No ano em que eu me descobri a maior preguiçosa da face da Terra; no ano em que eu me peguei (novamente) pensando sobre o suicídio; no ano em que eu fiquei sem casa, sem espaço e totalmente vulnerável ao espaço dos meus pais; num ano em que eu segui me entupindo de drogas...
Eu consegui tirar algumas coisas de bom.
1) Eu venho diminuindo o Lexapro e até já ganhei alta da psiquiatra :) Parece que sim, a idade vem ajudando bastante nas minhas crises: quando você já sabe o que esperar, não se assusta tanto quanto nas primeiras ocorrências.
2) Eu continuei meu trabalho psicológico e tive vários e muitos insights positivos, que me fizeram encarar minha história de forma menos mentirosa e, até, enfrentar meus pais. Nasceu em mim a vontade de ser respeitada como adulta pela minha família e, por conta disso, tive vários debates internos e externos com eles.
3) Sobre a família, eu entendi finalmente que muitos problemas são deles e não meus. Que muita da minha ansiedade e insegurança vem da criação que eles me deram. Sinto raiva quando penso na minha história, em tudo que já senti e pensei até hoje, no quanto fui e sou infeliz por conta da minha criação. Hoje busco compreender como seguir em frente / amar pessoas as quais sinto que me abusaram e ainda abusam psicologicamente.

------------------------------------------------------------------------

### [O que fazer]
a) Reescreva em forma de lista o parágrafo do trecho que começa com "2) Eu continuei meu trabalho psicológico". Mantenha os fatos principais.
b) Transcreva o trecho entre "Eu consegui tirar" e "nas primeiras ocorrências.", incluindo essas duas partes.
Responda com base só no que está no trecho.

------------------------------------------------------------------------

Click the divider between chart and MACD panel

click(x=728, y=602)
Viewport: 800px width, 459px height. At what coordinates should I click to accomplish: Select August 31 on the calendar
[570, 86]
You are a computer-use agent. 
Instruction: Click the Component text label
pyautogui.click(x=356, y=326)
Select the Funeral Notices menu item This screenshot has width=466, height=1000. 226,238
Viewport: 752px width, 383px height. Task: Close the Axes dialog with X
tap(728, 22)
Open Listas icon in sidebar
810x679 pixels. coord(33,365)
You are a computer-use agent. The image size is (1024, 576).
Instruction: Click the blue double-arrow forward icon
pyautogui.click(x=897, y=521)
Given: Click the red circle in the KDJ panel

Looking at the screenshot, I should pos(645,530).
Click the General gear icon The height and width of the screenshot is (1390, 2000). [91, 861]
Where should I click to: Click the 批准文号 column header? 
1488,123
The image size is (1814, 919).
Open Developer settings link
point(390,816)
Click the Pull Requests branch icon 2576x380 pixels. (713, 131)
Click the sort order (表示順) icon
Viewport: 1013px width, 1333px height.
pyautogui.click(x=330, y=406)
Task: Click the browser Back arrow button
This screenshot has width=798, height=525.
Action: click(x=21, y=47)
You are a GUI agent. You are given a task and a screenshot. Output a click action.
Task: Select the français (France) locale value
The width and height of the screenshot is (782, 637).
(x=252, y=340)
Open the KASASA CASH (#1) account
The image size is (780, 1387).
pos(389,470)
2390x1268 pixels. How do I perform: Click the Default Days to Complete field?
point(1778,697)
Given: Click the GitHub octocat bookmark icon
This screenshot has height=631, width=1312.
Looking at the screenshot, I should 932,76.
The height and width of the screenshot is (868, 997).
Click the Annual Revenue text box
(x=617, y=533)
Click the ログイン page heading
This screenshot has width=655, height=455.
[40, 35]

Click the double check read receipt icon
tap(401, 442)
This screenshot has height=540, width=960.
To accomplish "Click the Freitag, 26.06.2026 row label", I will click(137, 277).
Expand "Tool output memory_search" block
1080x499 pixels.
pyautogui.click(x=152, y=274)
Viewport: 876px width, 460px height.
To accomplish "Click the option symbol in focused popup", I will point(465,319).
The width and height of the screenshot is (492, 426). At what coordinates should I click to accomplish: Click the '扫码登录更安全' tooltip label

------------------------------------------------------------------------

### [Respostas por tarefa]
a)
- Continuei o trabalho psicológico e tive muitos insights positivos.
- Esses insights me fizeram encarar minha história de forma menos mentirosa e enfrentar meus pais.
- Surgiu a vontade de ser respeitada como adulta pela família.
- Por isso, tive vários debates internos e externos com eles.

b)
Eu consegui tirar algumas coisas de bom.
1) Eu venho diminuindo o Lexapro e até já ganhei alta da psiquiatra :) Parece que sim, a idade vem ajudando bastante nas minhas crises: quando você já sabe o que esperar, não se assusta tanto quanto nas primeiras ocorrências.